Monday, November 24, 2008

whats good for america, oh wait, that's GM


So here is a real doosie for you. From the jungles of Brazil I give you Fordlandia! Unlike any place on earth. Looks like Henry Ford was thinking that maybe if his cars were getting popular he had better make sure he had a reliable supply of tires to shod them. Rubber at the time came straight from rubber trees and Malaysian rubber was the most widely available. The British and Dutch had a monopoly on the market and this was worrisome. The fact that he did not control the supply made Henry nervous and he stepped up research to find a source of his own. Talk about raw materials. This was still on the tree next to the river.


Situated nearly a thousand kilometres up the Amazon, his land, Fordlandia, was a tract of hilly barren hardly fertile land covering over 10, 000 square kilometres. Talk about doing it the hard way.
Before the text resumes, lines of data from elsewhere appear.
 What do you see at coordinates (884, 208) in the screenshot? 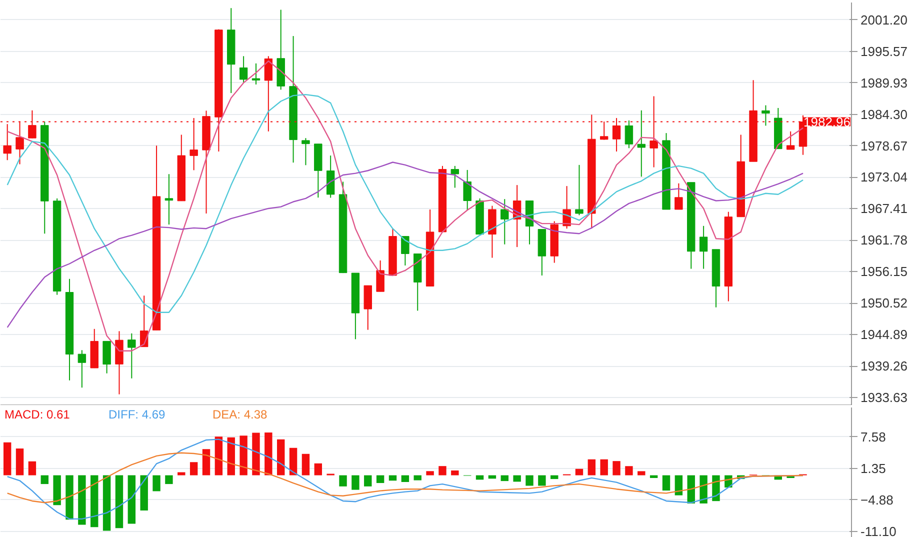
I see `y-tick-label: 1967.41` at bounding box center [884, 208].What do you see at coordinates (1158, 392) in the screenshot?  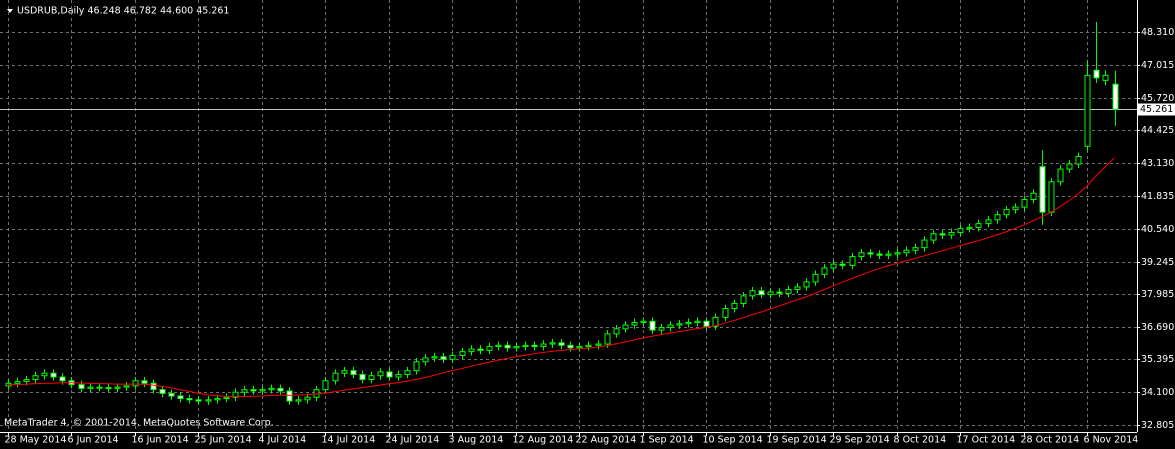 I see `y-tick-label: 34.100` at bounding box center [1158, 392].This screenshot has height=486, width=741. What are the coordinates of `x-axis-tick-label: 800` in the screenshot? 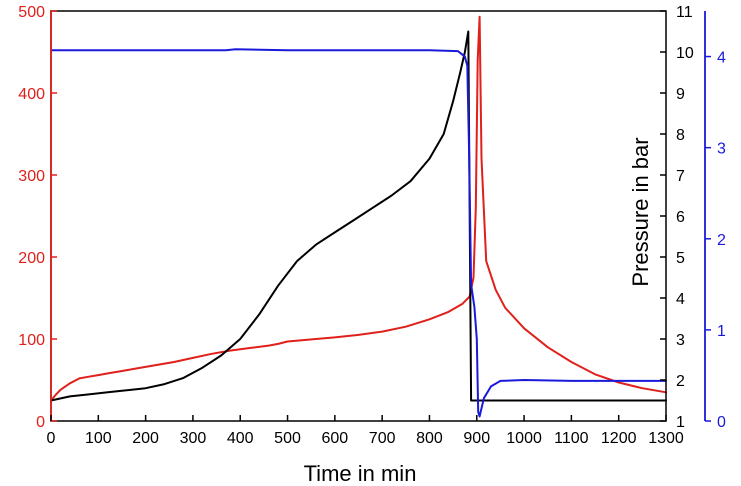 It's located at (430, 438).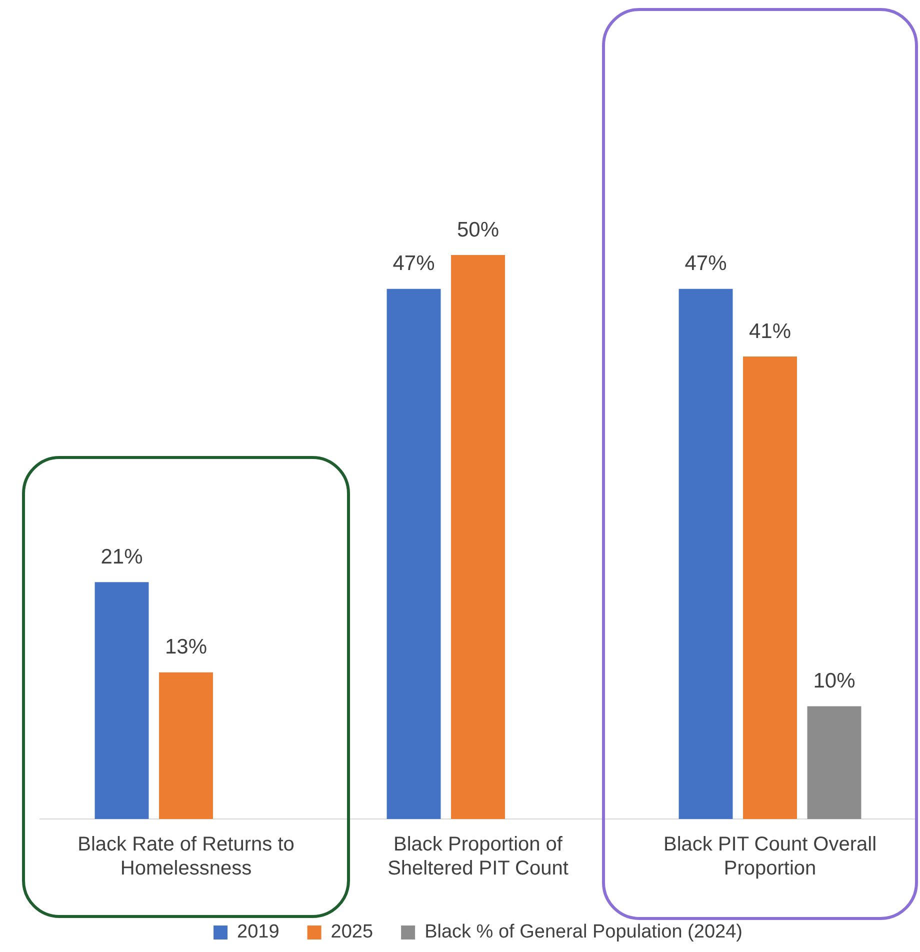 The image size is (920, 952). What do you see at coordinates (352, 932) in the screenshot?
I see `legend-label: 2025` at bounding box center [352, 932].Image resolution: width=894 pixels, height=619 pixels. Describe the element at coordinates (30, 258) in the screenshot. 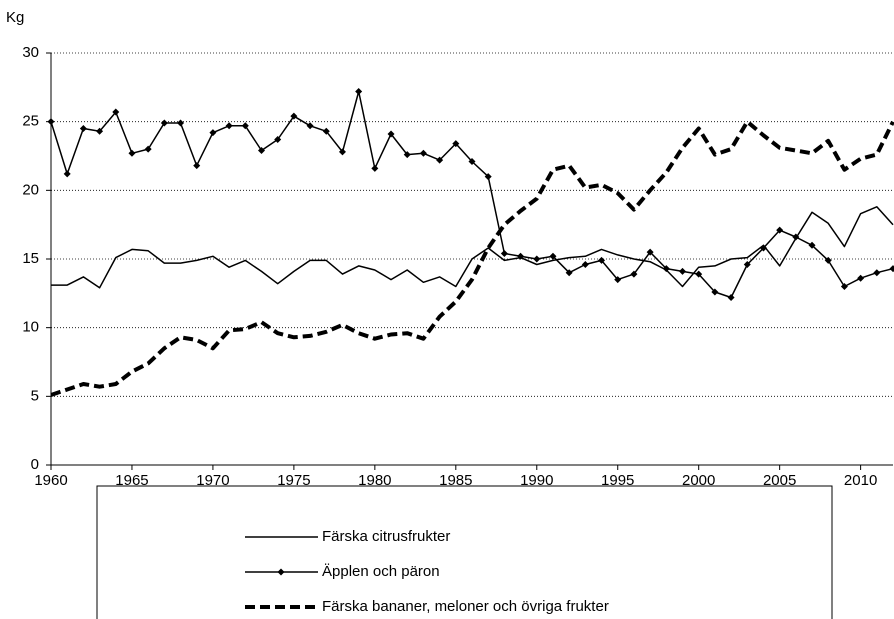

I see `y-tick-label: 15` at that location.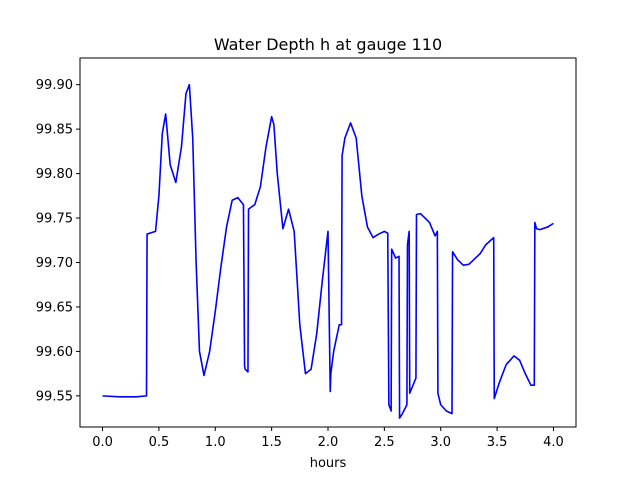 This screenshot has height=480, width=640. Describe the element at coordinates (54, 264) in the screenshot. I see `y-tick-label: 99.70` at that location.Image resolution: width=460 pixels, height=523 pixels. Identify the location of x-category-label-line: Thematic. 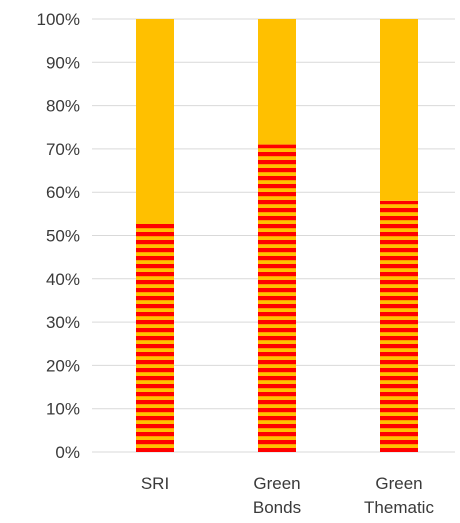
(399, 508).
The town was locally called Boa Vista, or simply “Dearborn in the Jungle.” What was unique for the time was that this was going to be a rubber plantation, with managed agriculture replacing the traditional tapping of wild rubber trees.


The agreement reached gave him whacks of land, local police support and no tariffs on Ford equipment and materials entering Brazil. The Brazilians in return received a 9 per cent share of profits after a 12 year period. Things looked OK for Ford, then.
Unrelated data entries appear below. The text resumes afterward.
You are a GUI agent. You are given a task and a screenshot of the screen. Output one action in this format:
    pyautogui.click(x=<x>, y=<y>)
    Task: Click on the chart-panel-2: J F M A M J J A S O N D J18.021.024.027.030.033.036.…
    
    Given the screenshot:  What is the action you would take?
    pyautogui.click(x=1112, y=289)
Once the first steam shovels arrived the jungle was never the same. Fordlandia became a North American suburb, complete with paved streets, bungalows, movie theatres, swimming pool and a library. Almost all of the the workers were locals and this whole world was just too weird for them.


Things don't get better. Staffed by engineers and managers who had never left an office, the rubber plantations were a mystery to them. The crappy soil eroded, or washed away during the rains causing tractors to get stuck and insane delays of equipment and supplies. To make matters even more insulting was the ensuing dry season, which lowered the river so much that boats couldn't dock. Guess they should've read the tide book.
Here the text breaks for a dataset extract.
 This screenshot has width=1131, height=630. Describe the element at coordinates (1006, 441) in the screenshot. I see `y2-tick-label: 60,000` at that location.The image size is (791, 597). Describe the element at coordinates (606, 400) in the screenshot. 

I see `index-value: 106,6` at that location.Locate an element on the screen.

The agricultural theories that worked in North America (closely planted rows to maximize production) only contributed to the spread of plant diseases and blights. This is the Amazon after all.


Things were not really going well so Ford traded some land for a parcel up the river a piece and started as second operation at Belterra. But big picture the whole shebang was not going to work. Fetid water contributed to malaria outbreaks and the local workers didn't get living in houses, eating in cafeterias serving unrecognizable dished like hamburgers and ice cream, or working a standard North American work day, which did not take into account the midday heat. Work stoppages were common and civil unrest became common. Ford's insistence on no smoking or drinking didn't endear him to the staff and attempts to cultural-ize the locals with poetry readings, weekend dances and English sing-alongs were just too strange. Paydays saw boatloads of local booze hit the streets and several days of low or non existent production ensued.


Fordlandia lated through the Second World War when Ford quietly paid out a quarter million dollars to the Brazilian government. His overall loss on the experiment was $20,000,000. Anyways, one of the inventions that came out of the war was synthetic rubber.
The picture above is a Fordlandia bungalow.